▸ Texte extrait
M. Pichon, ministre des Affaires étrangères, répondait, le 29 décembre 1918, à M. Bracke qui l’interrogeait, à la Chambre, sur la résolution du Gouvernement au sujet de la Société des Nations : « M. Bracke nous a questionnés sur la Société des Nations, en invoquant le texte du président Wilson. Je réponds à M. Bracke que nous avons accepté le principe de la Société des Nations, que nous travaillerons très sincèrement à sa réalisation effective et qu’elle ne rencontrera aucun obstacle, bien loin de là, de notre côté. » Ce n’était pas très chaud.

M. Clemenceau précisait, en ces termes, la pensée du cabinet :

« Tout le monde a dit avec raison : il ne faut pas que cela puisse recommencer. Je le crois bien ! Mais, comment ?

« Il y avait un vieux système qui parait condamné aujourd’hui et auquel je ne crains pas de dire que je reste, en partie, fidèle en ce moment : les pays organisaient leur défense : c’est très prosaïque !

« Ils tâchaient d’avoir de bonnes frontières et ils s’armaient... Ce système aujourd’hui parait condamné par de très hautes autorités. Je ferai cependant observer que si l’équilibre qui s’est spontanément produit pendant la guerre avait existé auparavant, si, par exemple, l’Angleterre, l’Amérique, la France et l’Italie étaient tombées d’accord pour dire que quiconque attaquerait l’une d’entre elles attaquait tout le monde, la guerre n’aurait pas eu lieu. Il y avait donc ce système des alliances auquel je ne renonce pas, je vous le dis tout net, et c’est ma pensée directrice... J’accepterai, d’ailleurs, toute garantie supplémentaire (il s’agit visiblement de la Société des Nations) qui nous sera fournie. »

En un mot, le gouvernement français laissait l’organisation de la Société des Nations dans la catégorie de l’idéal. Il réclamait surtout, « en allant à la Conférence, » deux garanties qui lui paraissaient indispensables, une frontière sûre (c’est-à-dire le Rhin) et une alliance entre les peuples menacés par l’Allemagne.

Ces vues précises et réalistes n’entraient pas exactement dans le système du président Wilson et, encore moins, dans celui de M. Lloyd George.

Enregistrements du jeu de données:
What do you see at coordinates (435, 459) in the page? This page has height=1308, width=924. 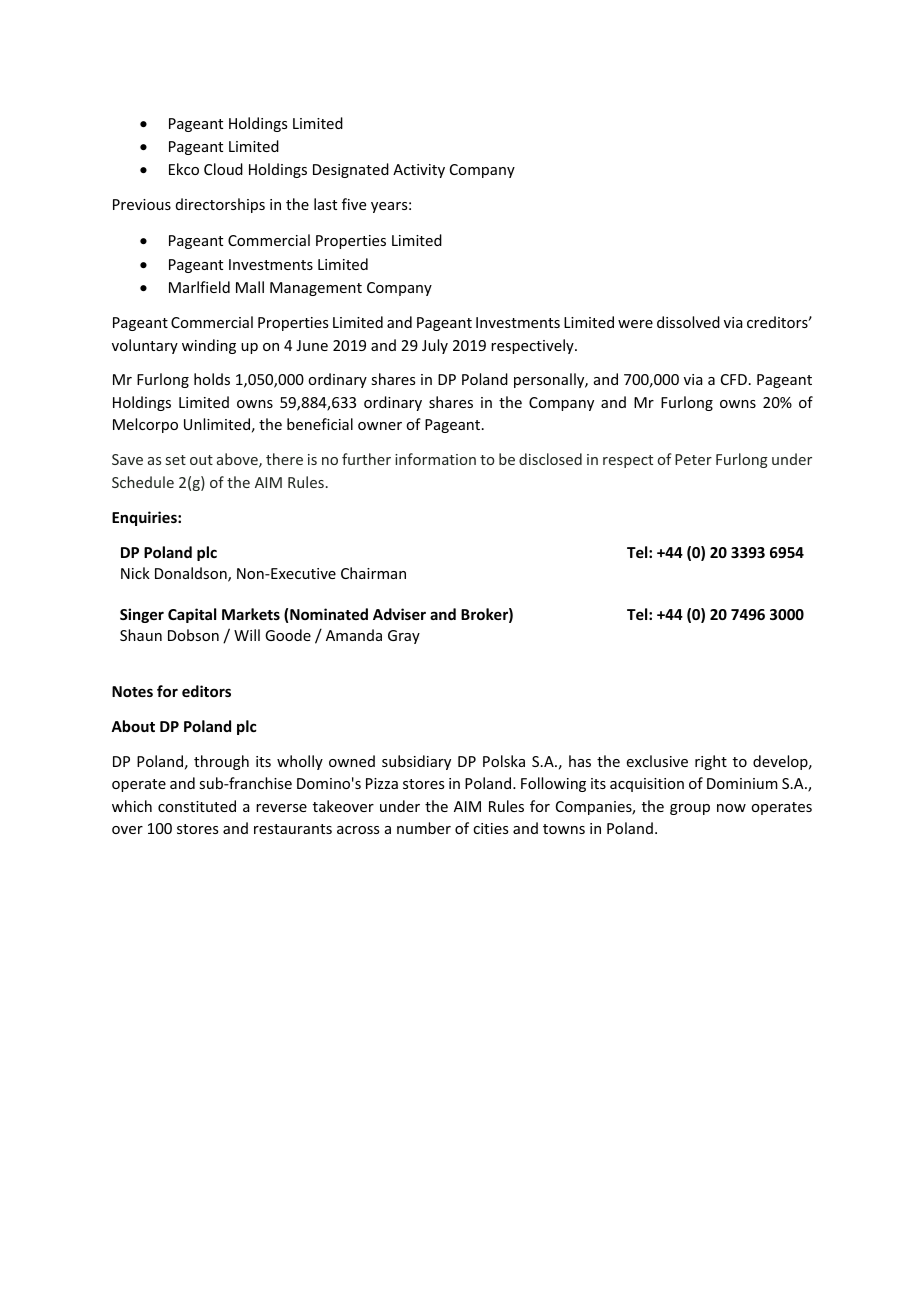 I see `information` at bounding box center [435, 459].
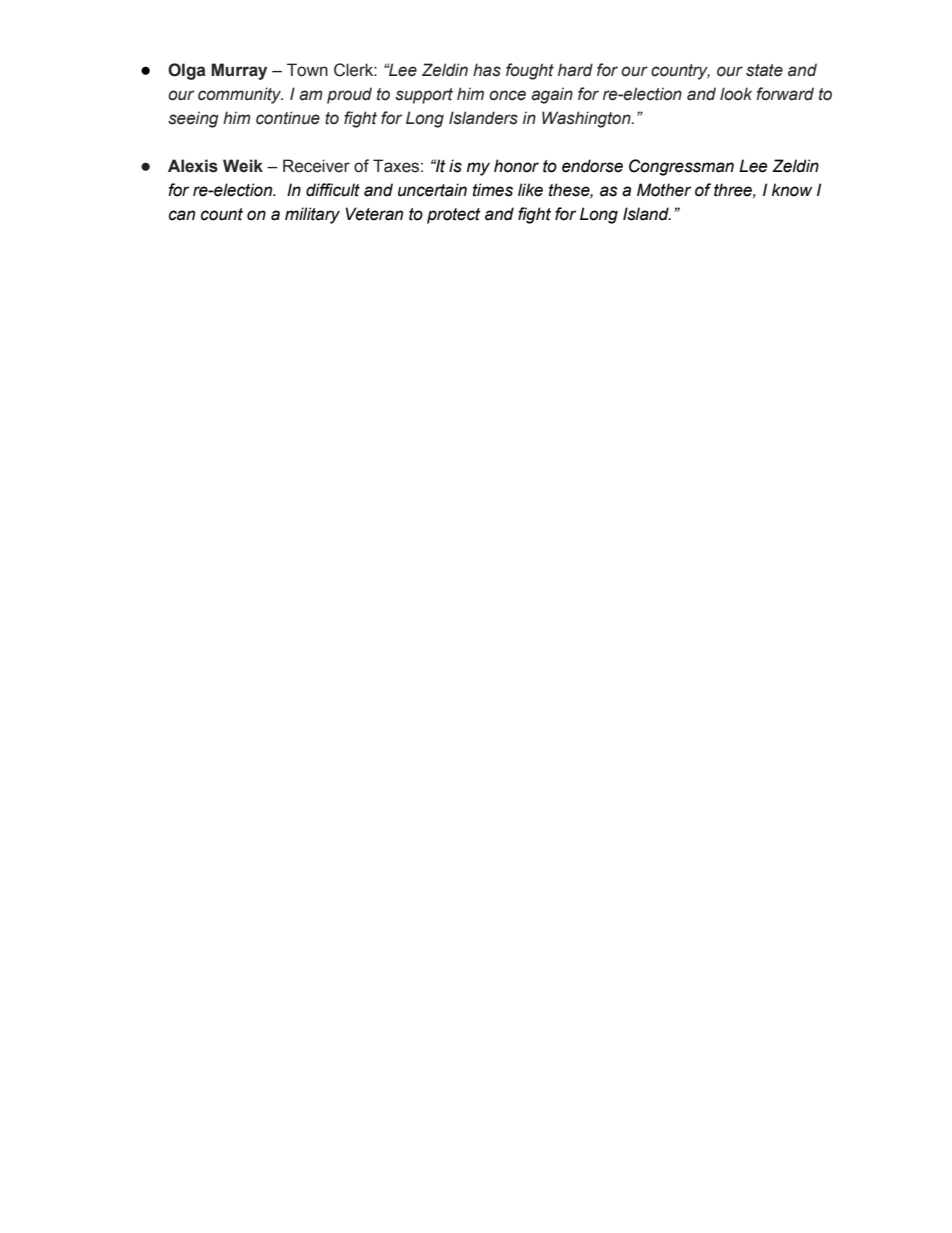  I want to click on Washington, so click(587, 119).
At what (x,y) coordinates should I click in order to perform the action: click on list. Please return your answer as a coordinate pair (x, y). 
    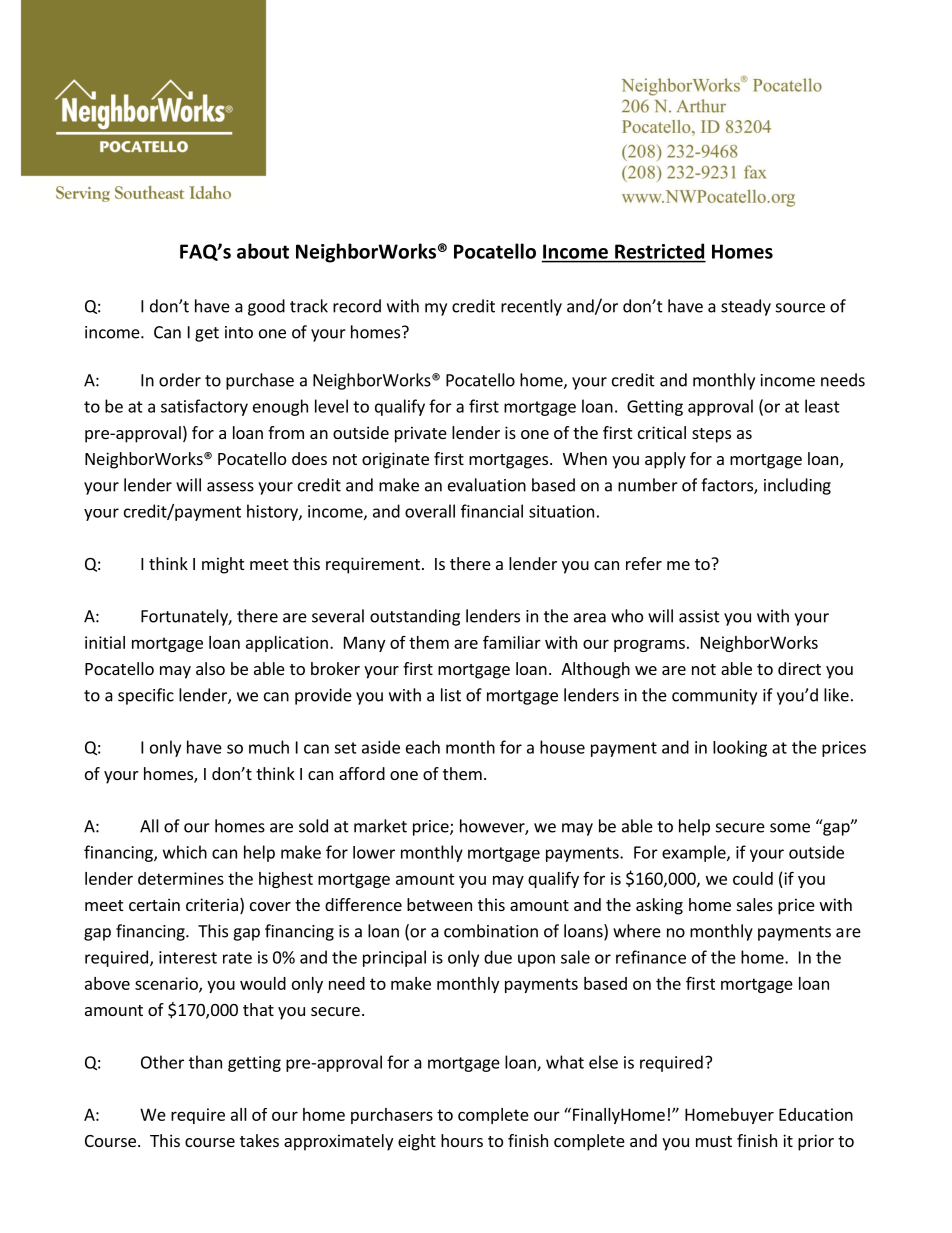
    Looking at the image, I should click on (451, 695).
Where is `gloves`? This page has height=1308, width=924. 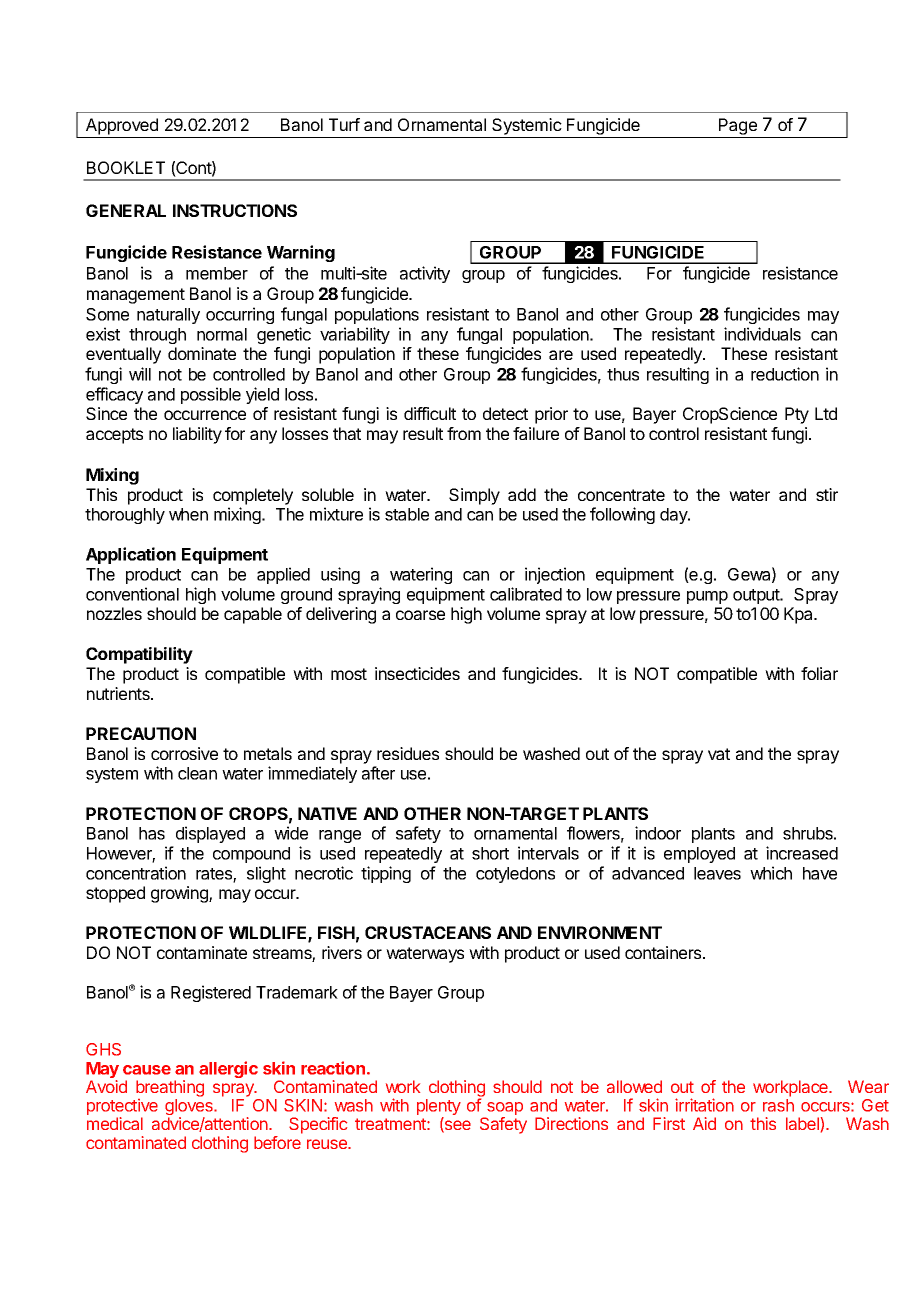
gloves is located at coordinates (190, 1108).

▸ Objectif
Résumez en deux phrases le texte extrait sur la position du gouvernement français envers la Société des Nations.

▸ Réponse
Le 29 décembre 1918, M. Pichon déclare à la Chambre que la France accepte le principe de la Société des Nations, tandis que M. Clemenceau affirme rester fidèle au système des alliances et n'accepter la Société des Nations que comme garantie supplémentaire. Le gouvernement français réclamait surtout une frontière sûre, le Rhin, et une alliance entre les peuples menacés par l'Allemagne, des vues qui n'entraient pas exactement dans le système du président Wilson et encore moins dans celui de M. Lloyd George.